→ **Stated problem**
Please reproduce everything from "At what coordinates" down to "pos(636,202)" in the material below, swapping "option row" for "menu item" and changing nothing else. Leave the pictures out of your answer.

→ **Data entries**
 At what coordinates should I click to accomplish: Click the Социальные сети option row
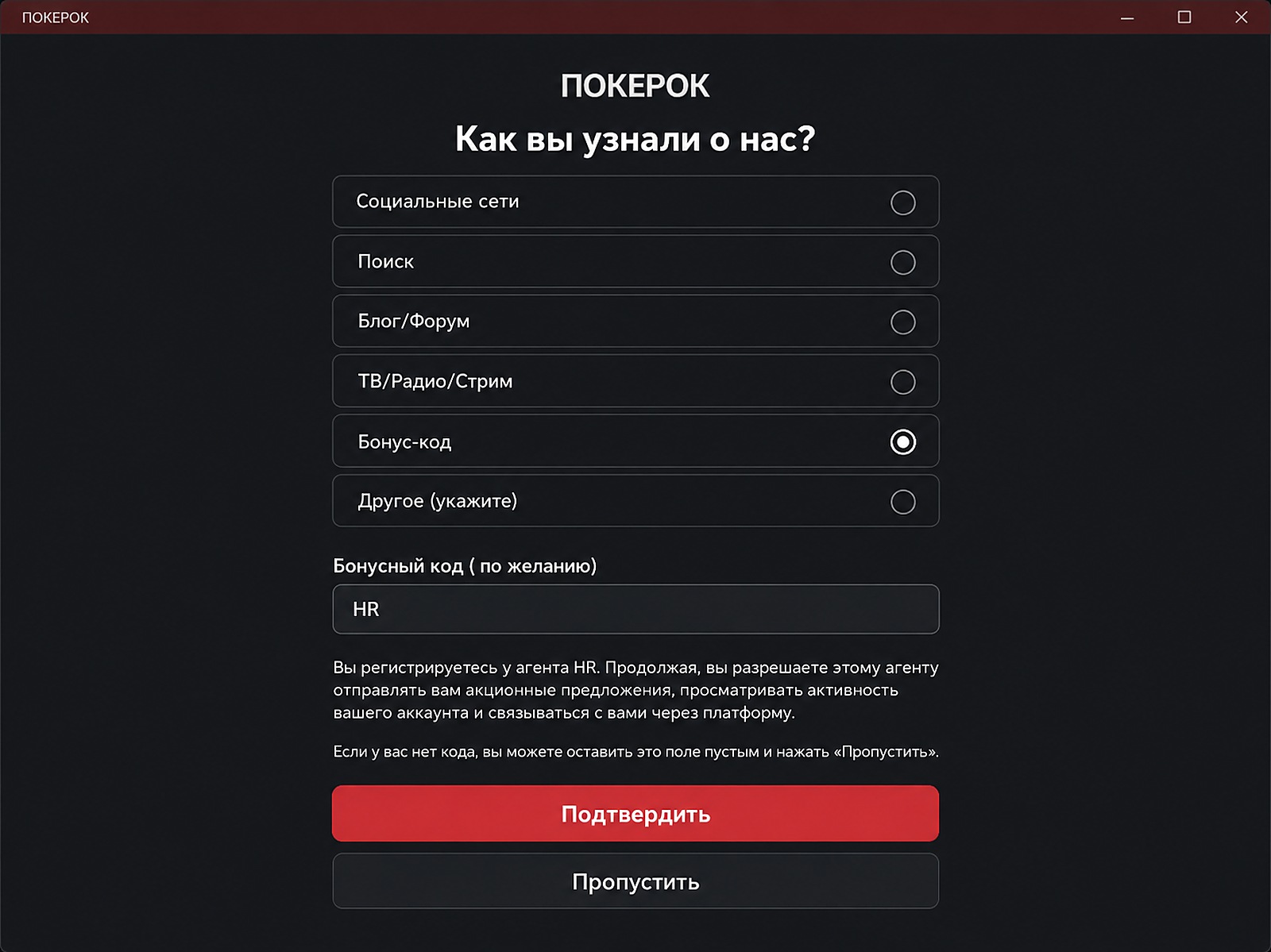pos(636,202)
* * *
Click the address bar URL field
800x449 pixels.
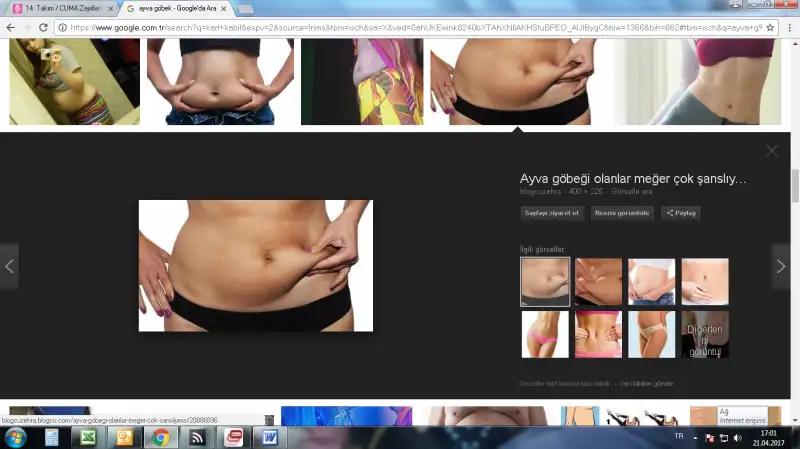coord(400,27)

→ **Response**
 At what coordinates should I click to accomplish: Click the Социальные сети menu item
pos(636,202)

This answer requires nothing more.